Since these profits will no longer be considered relevant earnings for pension purposes, owners may need to reassess their financial strategies.
Industry Reactions:
Fiona Campbell, CEO of the ASSC, pointed out the adverse effects on the Scottish self-catering sector, urging the government not to view these businesses solely as revenue streams.
Ben Beadle of the NRLA called for a reconsideration of the tax approach to holiday lets, advocating for the reversal of tax increases to alleviate the long-term rental shortage.

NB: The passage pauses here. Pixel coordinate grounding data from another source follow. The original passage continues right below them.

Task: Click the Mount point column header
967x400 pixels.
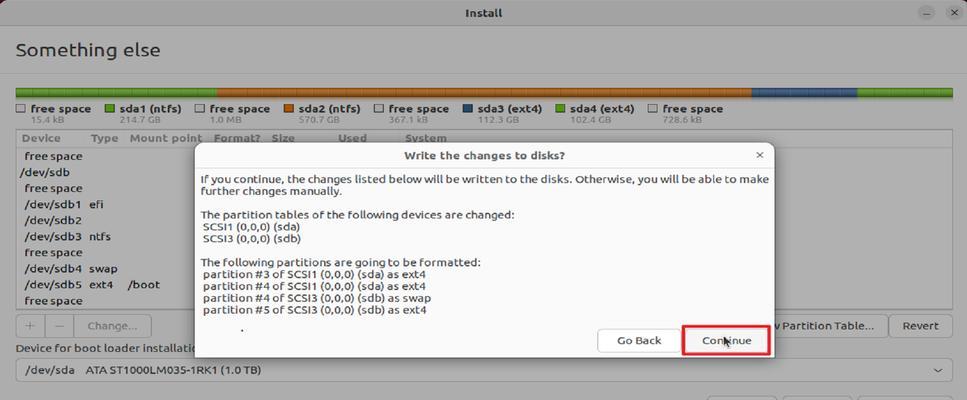Action: coord(166,138)
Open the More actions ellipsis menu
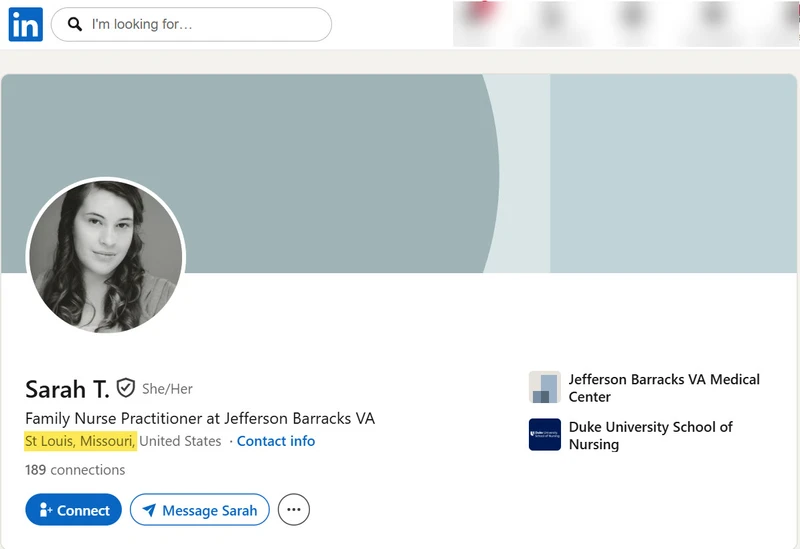The width and height of the screenshot is (800, 549). [294, 510]
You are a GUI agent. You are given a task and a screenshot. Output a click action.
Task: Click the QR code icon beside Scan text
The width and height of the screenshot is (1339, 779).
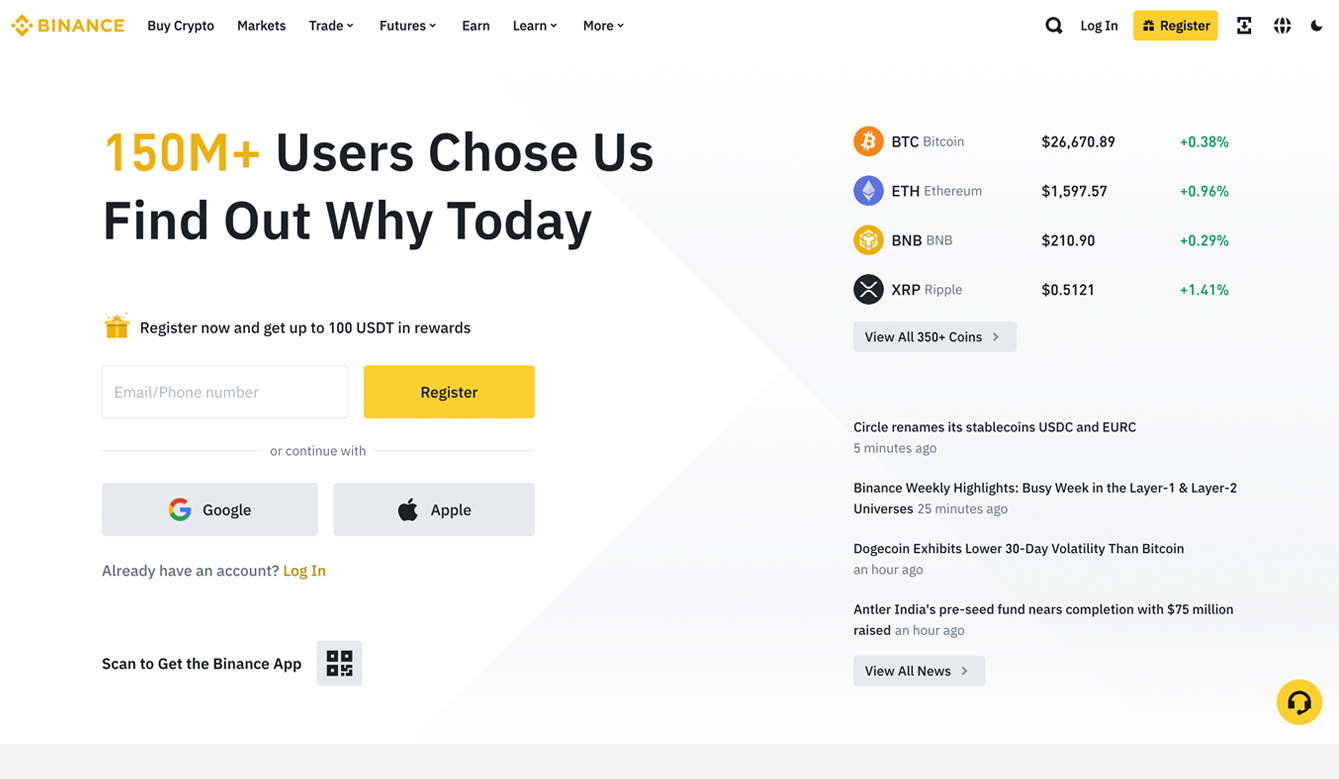click(x=339, y=663)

In navigating these changes, property owners must seek to adopt advice on adjusting their investment approaches. To assist in this transition, Book a Free Consultation with experts who can provide tailored strategies. The implications of these shifts extend beyond immediate economic gains for the exchequer. Framing a future that demands forward-thinking solutions for the sustainability of housing in the UK’s most cherished destinations.
Q1. What is the reduced capital gains tax rate for Furnished Holiday Lets (FHLs)?
The (CGT) rates for residential properties are 18% for basic taxpayers and 28% for in higher tax bracket. However, Furnished Holiday Lets are treated as businesses, which means they may be eligible for Business Asset Disposal Relief. Formerly known as Entrepreneurs’ Relief. Qualifying properties can benefit from a reduced CGT rate of 10%.
Q2. Is it possible to live in my rental property to reduce capital gains tax in the UK?
Occupying your buy-to-let property can make you eligible for Private Residence Relief (PRR), which exempts you from capital gains tax for the time you live there. Additionally, any gains made in the final nine months before selling the property may also be exempt. However, this relief applies only to the time you reside in the property.
Q3. What tax relief has been available for holiday lets?
The tax relief available for landlords of furnished holiday lettings (FHL) provided tax advantages for costs associated with renting out furnished short-term holiday properties.
Sunsets on Furnished Holiday Let tax relief, ushering new fiscal responsibilities for property owners, impacting housing availability in tourist regions. By encouraging a move towards long-term rentals, the government’s overhaul aims to alleviate the housing shortage. An intention with potential benefits for both communities and the broader market.